棟梁とは大工の頭の他、集団の統率者(頭領)という意味などがあります。なお、大工の棟梁については当サイト「幸田露伴【五重塔】あらすじ|名工が必ずしも名棟梁という訳ではない!」で解説していますので、興味のある方はこちらもチェックしてみてくださいね。
では、具体的にはどんな風にたとえられているのかというと「大工の棟梁が曲尺(かねじゃく)を覚え、図面を知り、人々を使って家々を建てる。それは武家の棟梁とて同じこと」(意訳)
この、人を見分けて使うことに関してはさらに細かく説明されており、かいつまんで言うと「人を適材適所で用いるには、その人のメンタルや技能のキャパシティを知ること。

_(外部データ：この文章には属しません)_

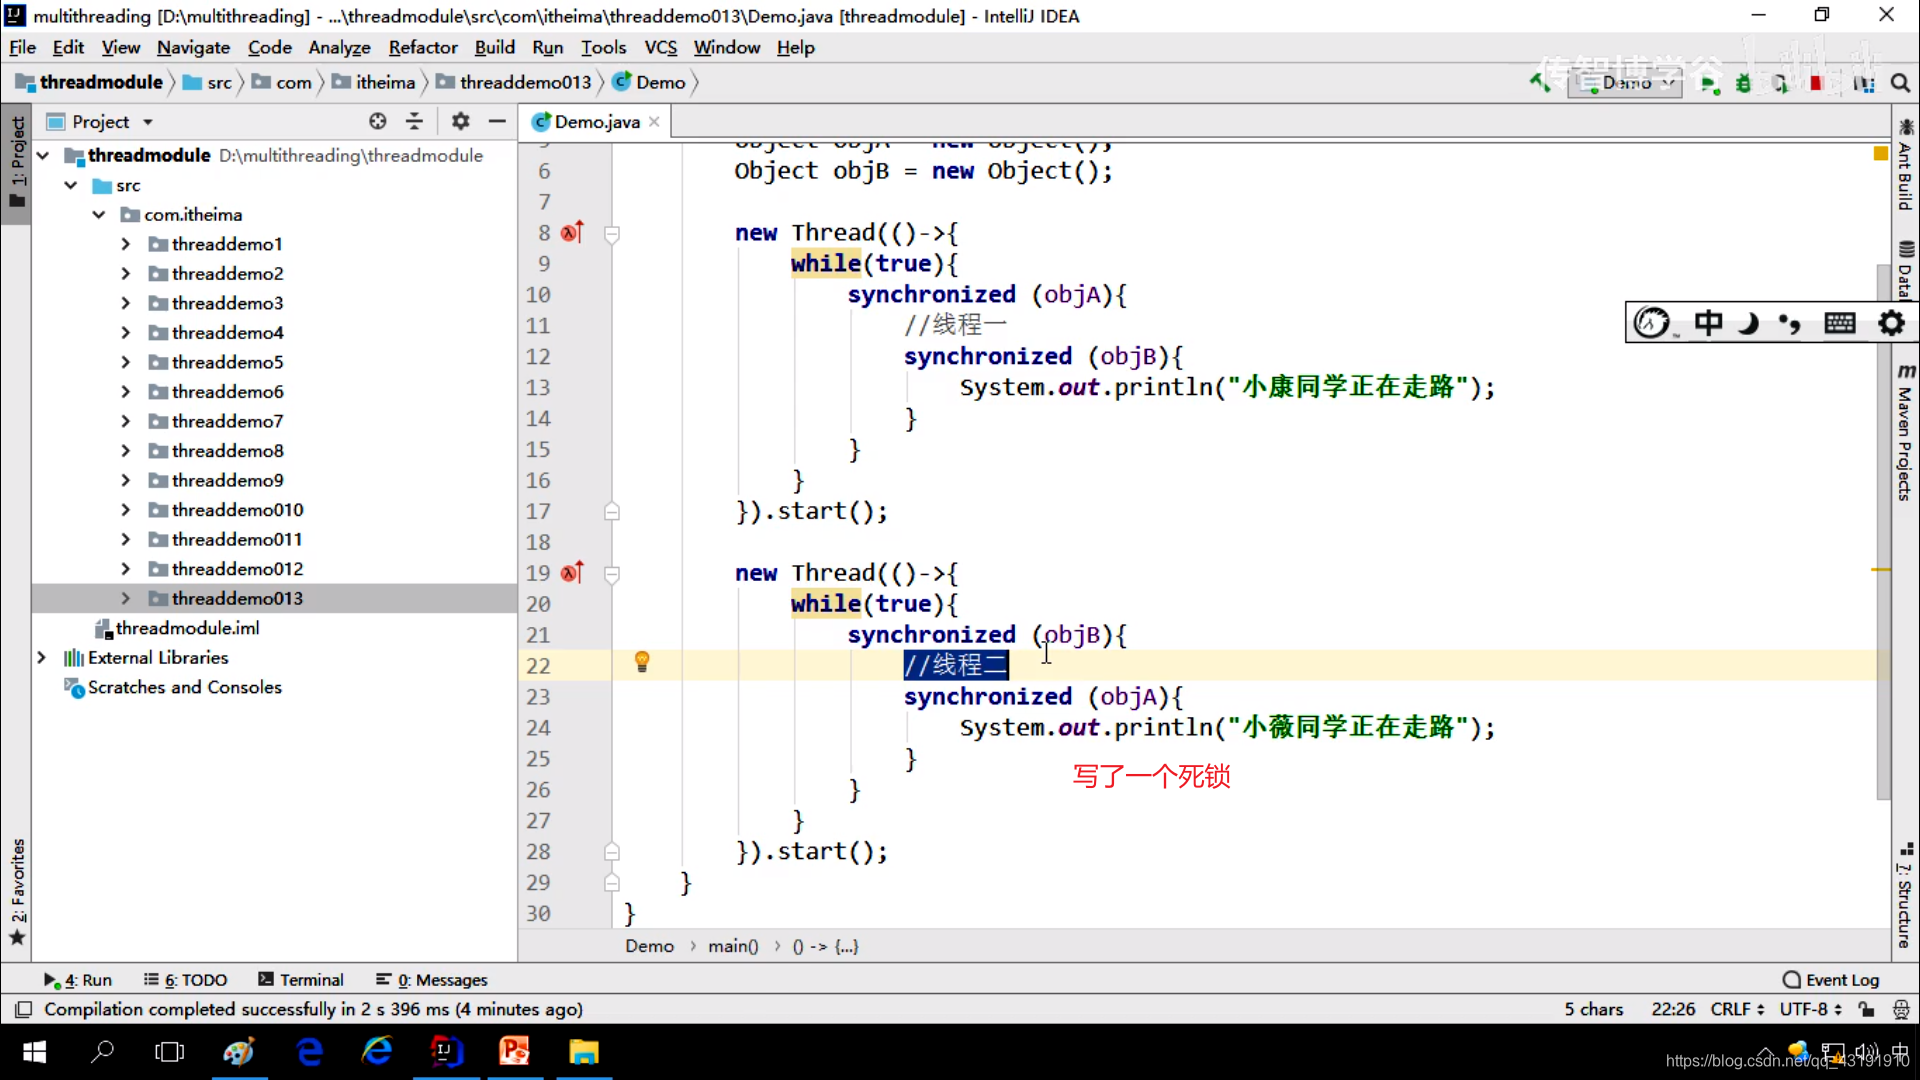Screen dimensions: 1920x1080
Task: Expand the threaddemo1 folder
Action: point(125,243)
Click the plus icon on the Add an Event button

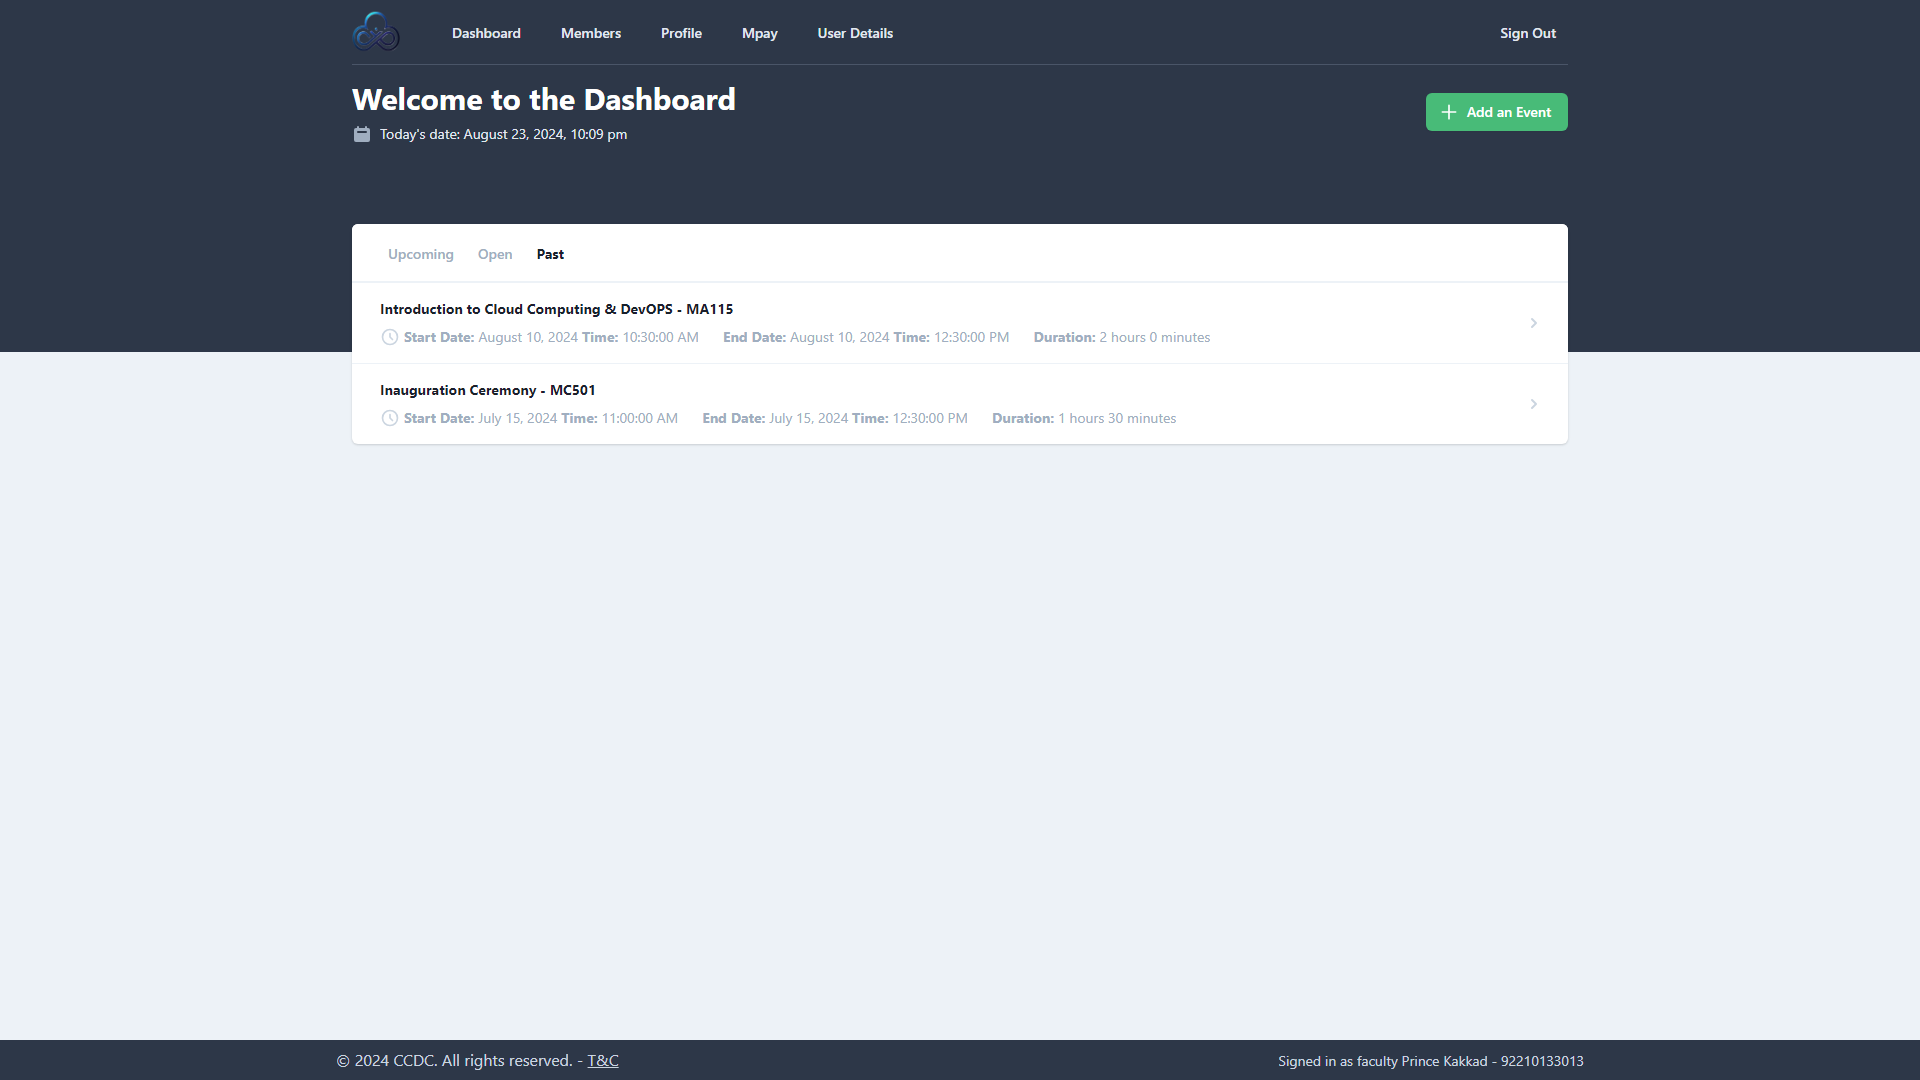click(1448, 112)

励ますこと」などが大事。
さて、前後しましたが、最後に大工の心得を6つご紹介します。①よく切れる道具を持ち、暇があれば研ぐこと②木が歪まないこと③留めを合わせること④鉋(かんな)でよく削ること⑤擦り磨かないこと⑥後で歪まないこと。
なお⑤は、キズをつけるな、あるいは磨いて外面だけよくするなという解釈もあり。⑥は②と重複するので、曲がった仕事をするなという解釈をする人もいるようです。